▶ Directions
Beginning with the line containing "Instruction: Sort by" and ending with the line containing "Given: Tag the file with the red color dot", write out each line of the records below exactly; pictures and lines outside that range are left out.

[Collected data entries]
☆ ☆ ☆

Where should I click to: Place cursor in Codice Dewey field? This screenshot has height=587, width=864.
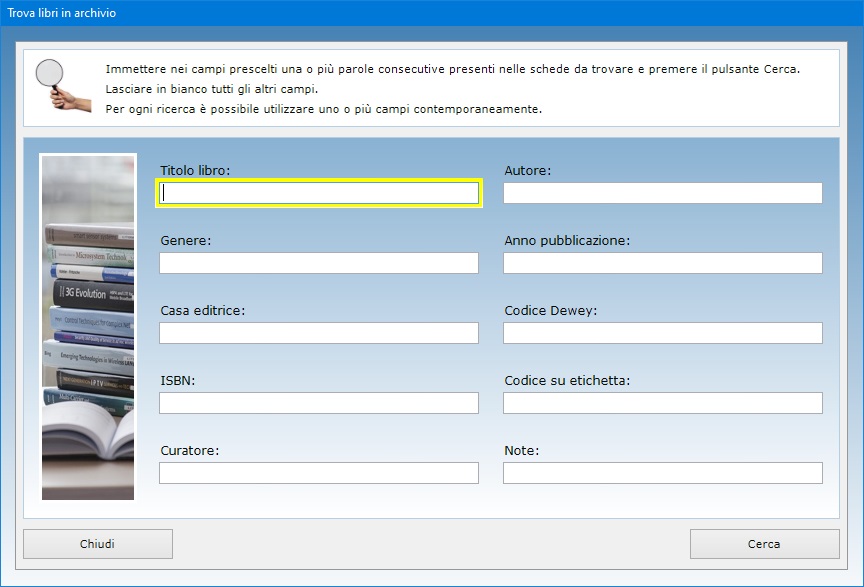tap(662, 333)
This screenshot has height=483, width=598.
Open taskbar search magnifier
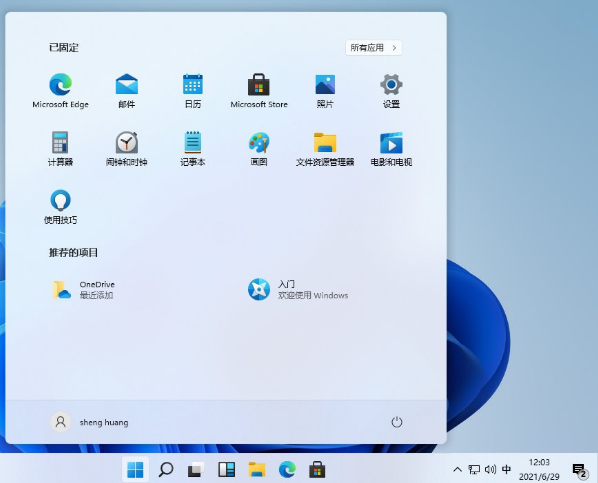pos(166,469)
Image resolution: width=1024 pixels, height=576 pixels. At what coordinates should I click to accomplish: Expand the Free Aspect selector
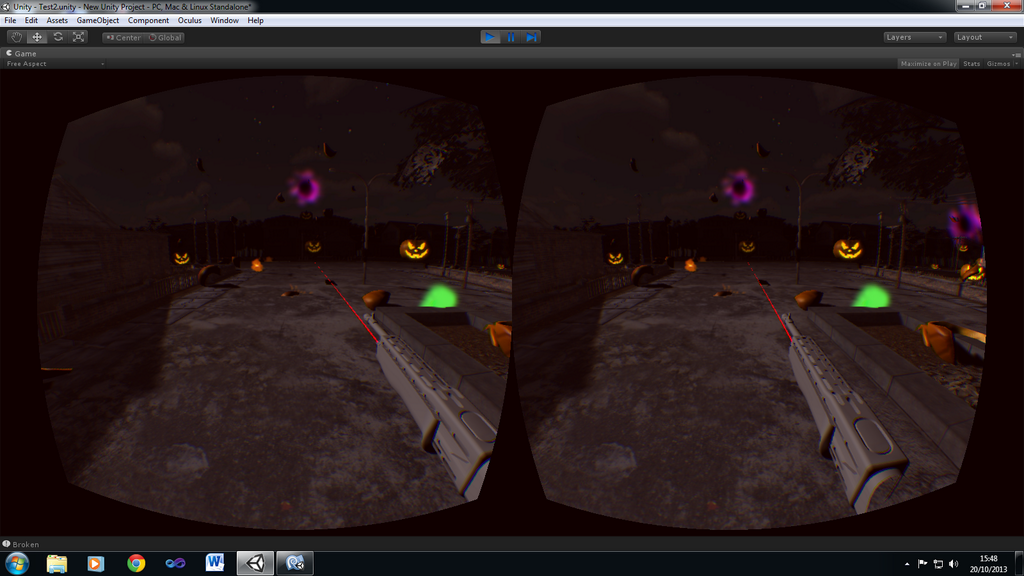coord(55,64)

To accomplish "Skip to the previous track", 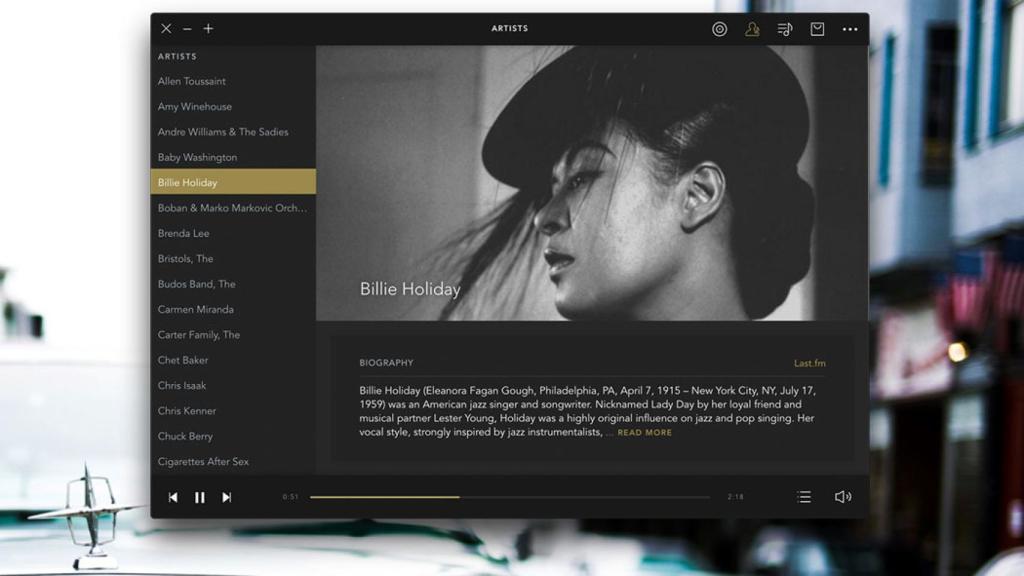I will tap(173, 497).
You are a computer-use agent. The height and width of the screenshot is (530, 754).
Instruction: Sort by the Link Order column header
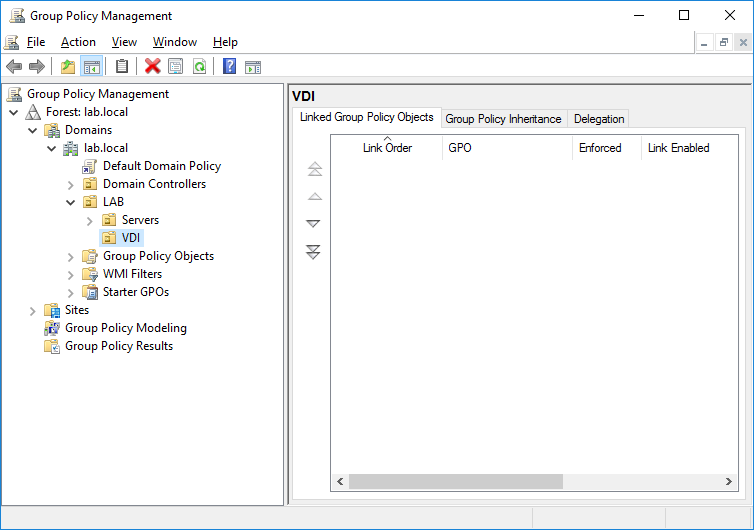pyautogui.click(x=387, y=148)
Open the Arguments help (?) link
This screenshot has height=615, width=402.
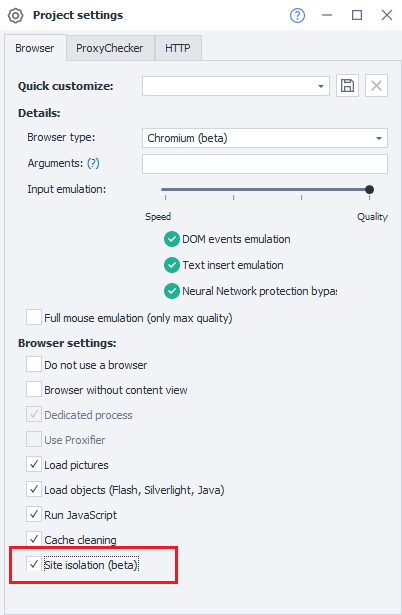(x=93, y=163)
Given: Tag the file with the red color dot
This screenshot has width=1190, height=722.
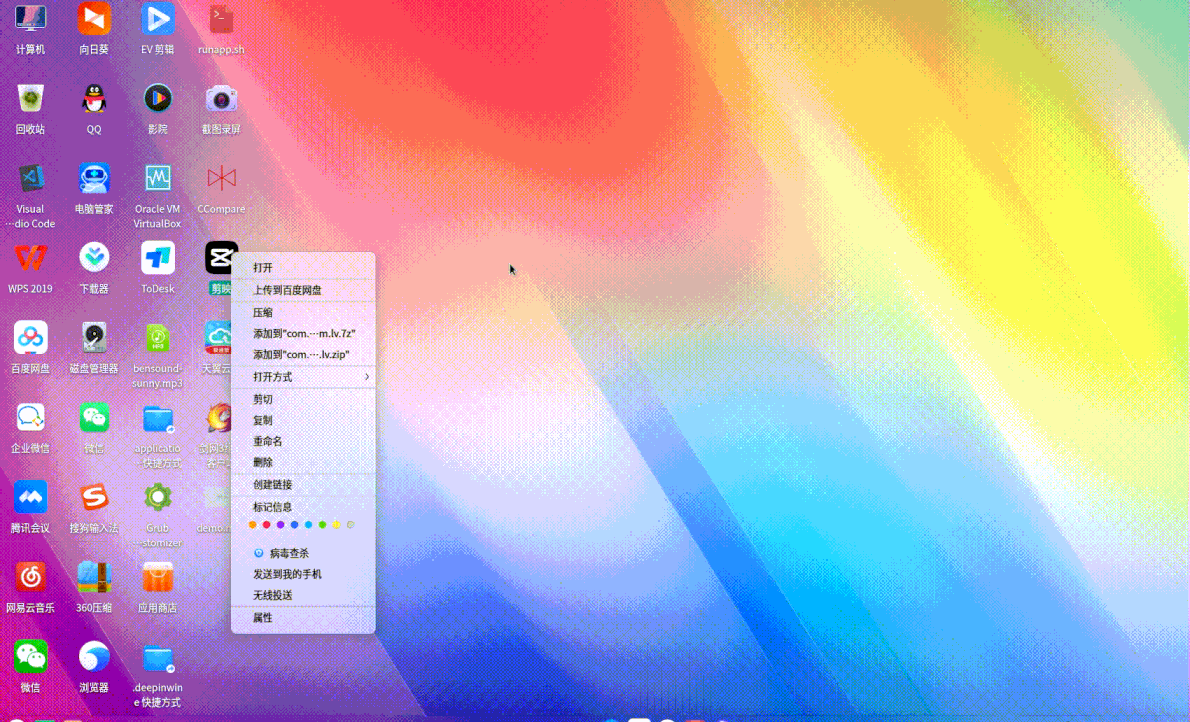Looking at the screenshot, I should click(x=266, y=524).
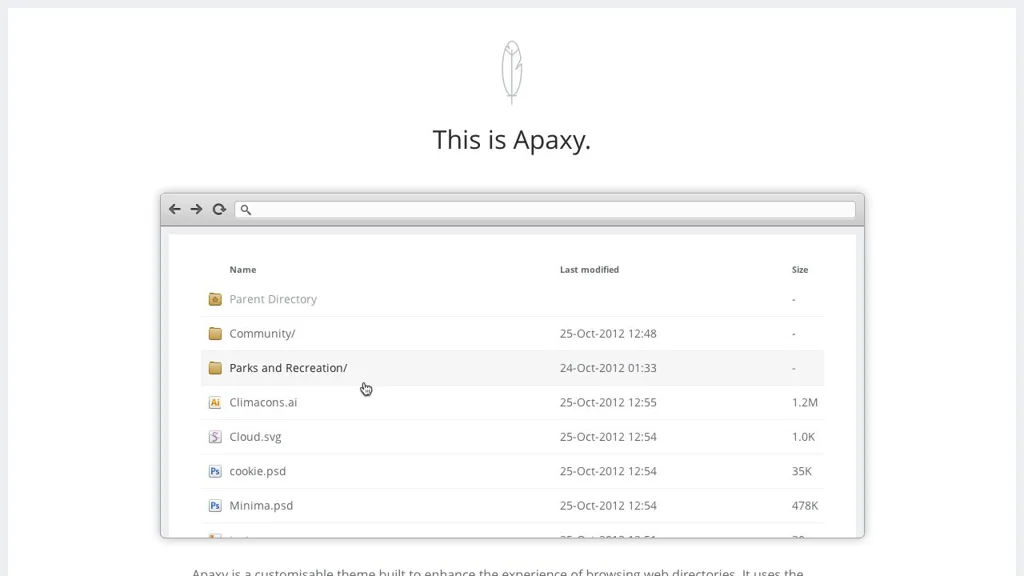1024x576 pixels.
Task: Click the Parent Directory folder icon
Action: tap(214, 299)
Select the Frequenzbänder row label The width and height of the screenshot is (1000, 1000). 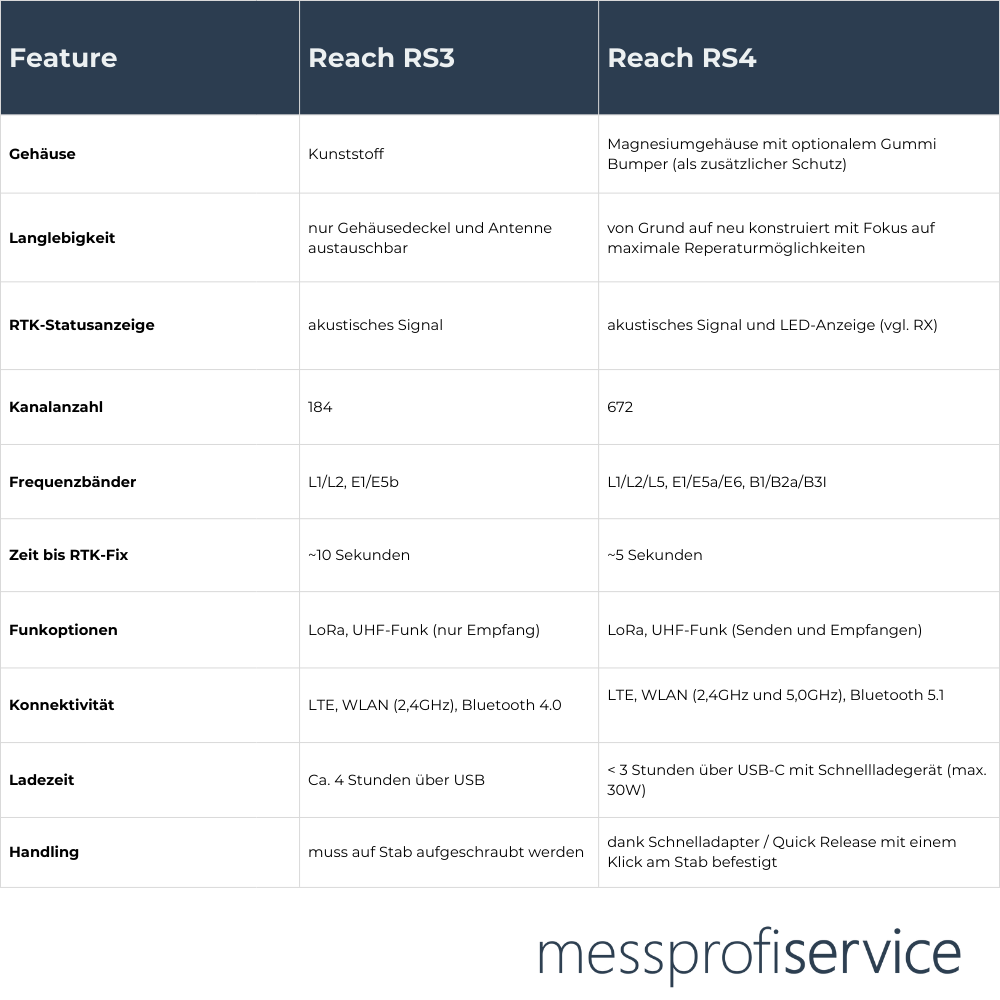72,482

☆ ☆ ☆

▶ Response
Instruction: Sort by the Link Order column header
pyautogui.click(x=387, y=148)
Open the Arguments help (?) link
This screenshot has height=615, width=402.
(x=93, y=163)
Given: Tag the file with the red color dot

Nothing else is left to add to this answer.